[WORKING DATA]
══════
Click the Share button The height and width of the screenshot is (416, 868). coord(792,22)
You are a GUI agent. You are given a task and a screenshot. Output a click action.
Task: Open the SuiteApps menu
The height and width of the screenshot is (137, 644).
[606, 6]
══════
[WORK ITEM] The data above needs to be given again exactly, with no line left out.

[SOLVED PROBLEM]
Click the Share button The height and width of the screenshot is (416, 868). coord(792,22)
You are a GUI agent. You are given a task and a screenshot. Output a click action.
Task: Open the SuiteApps menu
The height and width of the screenshot is (137, 644).
[606, 6]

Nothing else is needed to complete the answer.